Render each line of the rows below as one string in a JSON list, skipping blank lines.

** begin RECORDS SHOWN **

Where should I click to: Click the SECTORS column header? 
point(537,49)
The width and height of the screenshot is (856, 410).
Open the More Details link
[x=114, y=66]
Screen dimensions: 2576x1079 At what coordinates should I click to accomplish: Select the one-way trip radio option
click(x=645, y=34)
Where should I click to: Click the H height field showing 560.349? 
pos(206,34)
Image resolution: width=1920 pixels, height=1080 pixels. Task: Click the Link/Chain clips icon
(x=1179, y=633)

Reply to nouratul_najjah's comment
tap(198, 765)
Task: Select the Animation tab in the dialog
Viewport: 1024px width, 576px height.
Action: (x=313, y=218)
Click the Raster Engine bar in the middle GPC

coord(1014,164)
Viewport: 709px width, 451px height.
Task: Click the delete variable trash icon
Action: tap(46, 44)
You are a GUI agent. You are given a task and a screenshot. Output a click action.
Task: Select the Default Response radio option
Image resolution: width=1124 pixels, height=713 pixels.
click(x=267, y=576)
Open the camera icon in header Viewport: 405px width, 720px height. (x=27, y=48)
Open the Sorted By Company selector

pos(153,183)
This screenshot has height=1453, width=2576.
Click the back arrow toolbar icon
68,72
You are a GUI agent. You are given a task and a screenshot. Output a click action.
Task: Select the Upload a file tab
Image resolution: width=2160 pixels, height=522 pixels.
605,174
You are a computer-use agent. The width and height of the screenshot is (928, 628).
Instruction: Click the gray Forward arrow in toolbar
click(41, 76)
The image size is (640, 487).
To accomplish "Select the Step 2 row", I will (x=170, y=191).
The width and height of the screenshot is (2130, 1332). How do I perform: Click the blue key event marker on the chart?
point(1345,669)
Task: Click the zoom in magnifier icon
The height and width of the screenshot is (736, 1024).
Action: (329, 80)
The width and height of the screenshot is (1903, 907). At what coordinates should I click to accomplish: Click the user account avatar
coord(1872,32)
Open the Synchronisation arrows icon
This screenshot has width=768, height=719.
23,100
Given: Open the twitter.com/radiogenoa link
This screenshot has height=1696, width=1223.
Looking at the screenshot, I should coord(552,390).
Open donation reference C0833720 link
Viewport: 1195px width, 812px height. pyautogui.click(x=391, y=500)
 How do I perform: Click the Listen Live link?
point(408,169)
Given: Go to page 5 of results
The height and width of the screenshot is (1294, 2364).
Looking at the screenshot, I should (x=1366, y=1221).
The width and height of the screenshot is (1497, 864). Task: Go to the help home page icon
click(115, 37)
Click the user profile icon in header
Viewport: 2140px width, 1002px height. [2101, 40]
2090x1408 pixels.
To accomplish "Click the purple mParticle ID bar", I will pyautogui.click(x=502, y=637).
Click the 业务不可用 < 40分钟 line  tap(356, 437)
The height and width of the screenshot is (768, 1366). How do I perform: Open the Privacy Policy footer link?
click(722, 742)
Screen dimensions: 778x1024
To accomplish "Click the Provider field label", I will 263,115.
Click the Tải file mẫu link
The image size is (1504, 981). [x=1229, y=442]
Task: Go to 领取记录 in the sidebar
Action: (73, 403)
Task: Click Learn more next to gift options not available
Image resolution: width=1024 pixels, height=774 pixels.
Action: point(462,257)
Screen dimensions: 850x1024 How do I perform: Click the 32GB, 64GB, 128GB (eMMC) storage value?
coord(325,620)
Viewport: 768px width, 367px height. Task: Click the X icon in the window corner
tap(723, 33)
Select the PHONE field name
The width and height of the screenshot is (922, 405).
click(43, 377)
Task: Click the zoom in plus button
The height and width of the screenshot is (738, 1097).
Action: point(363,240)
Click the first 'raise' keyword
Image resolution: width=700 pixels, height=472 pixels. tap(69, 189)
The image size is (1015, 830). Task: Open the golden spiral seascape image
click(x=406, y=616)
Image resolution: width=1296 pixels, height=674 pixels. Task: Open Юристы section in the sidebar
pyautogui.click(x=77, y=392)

** end RECORDS SHOWN **

• THE RESULT:
[
  "Where should I click to: Click the SECTORS column header? ",
  "point(537,49)",
  "The width and height of the screenshot is (856, 410).",
  "Open the More Details link",
  "[x=114, y=66]",
  "Screen dimensions: 2576x1079 At what coordinates should I click to accomplish: Select the one-way trip radio option",
  "click(x=645, y=34)",
  "Where should I click to: Click the H height field showing 560.349? ",
  "pos(206,34)",
  "Image resolution: width=1920 pixels, height=1080 pixels. Task: Click the Link/Chain clips icon",
  "(x=1179, y=633)",
  "Reply to nouratul_najjah's comment",
  "tap(198, 765)",
  "Task: Select the Animation tab in the dialog",
  "Viewport: 1024px width, 576px height.",
  "Action: (x=313, y=218)",
  "Click the Raster Engine bar in the middle GPC",
  "coord(1014,164)",
  "Viewport: 709px width, 451px height.",
  "Task: Click the delete variable trash icon",
  "Action: tap(46, 44)",
  "You are a GUI agent. You are given a task and a screenshot. Output a click action.",
  "Task: Select the Default Response radio option",
  "Image resolution: width=1124 pixels, height=713 pixels.",
  "click(x=267, y=576)",
  "Open the camera icon in header Viewport: 405px width, 720px height. (x=27, y=48)",
  "Open the Sorted By Company selector",
  "pos(153,183)",
  "This screenshot has height=1453, width=2576.",
  "Click the back arrow toolbar icon",
  "68,72",
  "You are a GUI agent. You are given a task and a screenshot. Output a click action.",
  "Task: Select the Upload a file tab",
  "Image resolution: width=2160 pixels, height=522 pixels.",
  "605,174",
  "You are a computer-use agent. The width and height of the screenshot is (928, 628).",
  "Instruction: Click the gray Forward arrow in toolbar",
  "click(41, 76)",
  "The image size is (640, 487).",
  "To accomplish \"Select the Step 2 row\", I will (x=170, y=191).",
  "The width and height of the screenshot is (2130, 1332). How do I perform: Click the blue key event marker on the chart?",
  "point(1345,669)",
  "Task: Click the zoom in magnifier icon",
  "The height and width of the screenshot is (736, 1024).",
  "Action: (329, 80)",
  "The width and height of the screenshot is (1903, 907). At what coordinates should I click to accomplish: Click the user account avatar",
  "coord(1872,32)",
  "Open the Synchronisation arrows icon",
  "This screenshot has width=768, height=719.",
  "23,100",
  "Given: Open the twitter.com/radiogenoa link",
  "This screenshot has height=1696, width=1223.",
  "Looking at the screenshot, I should coord(552,390).",
  "Open donation reference C0833720 link",
  "Viewport: 1195px width, 812px height. pyautogui.click(x=391, y=500)",
  " How do I perform: Click the Listen Live link?",
  "point(408,169)",
  "Given: Go to page 5 of results",
  "The height and width of the screenshot is (1294, 2364).",
  "Looking at the screenshot, I should (x=1366, y=1221).",
  "The width and height of the screenshot is (1497, 864). Task: Go to the help home page icon",
  "click(115, 37)",
  "Click the user profile icon in header",
  "Viewport: 2140px width, 1002px height. [2101, 40]",
  "2090x1408 pixels.",
  "To accomplish \"Click the purple mParticle ID bar\", I will pyautogui.click(x=502, y=637).",
  "Click the 业务不可用 < 40分钟 line  tap(356, 437)",
  "The height and width of the screenshot is (768, 1366). How do I perform: Open the Privacy Policy footer link?",
  "click(722, 742)",
  "Screen dimensions: 778x1024",
  "To accomplish \"Click the Provider field label\", I will 263,115.",
  "Click the Tải file mẫu link",
  "The image size is (1504, 981). [x=1229, y=442]",
  "Task: Go to 领取记录 in the sidebar",
  "Action: (73, 403)",
  "Task: Click Learn more next to gift options not available",
  "Image resolution: width=1024 pixels, height=774 pixels.",
  "Action: point(462,257)",
  "Screen dimensions: 850x1024 How do I perform: Click the 32GB, 64GB, 128GB (eMMC) storage value?",
  "coord(325,620)",
  "Viewport: 768px width, 367px height. Task: Click the X icon in the window corner",
  "tap(723, 33)",
  "Select the PHONE field name",
  "The width and height of the screenshot is (922, 405).",
  "click(43, 377)",
  "Task: Click the zoom in plus button",
  "The height and width of the screenshot is (738, 1097).",
  "Action: point(363,240)",
  "Click the first 'raise' keyword",
  "Image resolution: width=700 pixels, height=472 pixels. tap(69, 189)",
  "The image size is (1015, 830). Task: Open the golden spiral seascape image",
  "click(x=406, y=616)",
  "Image resolution: width=1296 pixels, height=674 pixels. Task: Open Юристы section in the sidebar",
  "pyautogui.click(x=77, y=392)"
]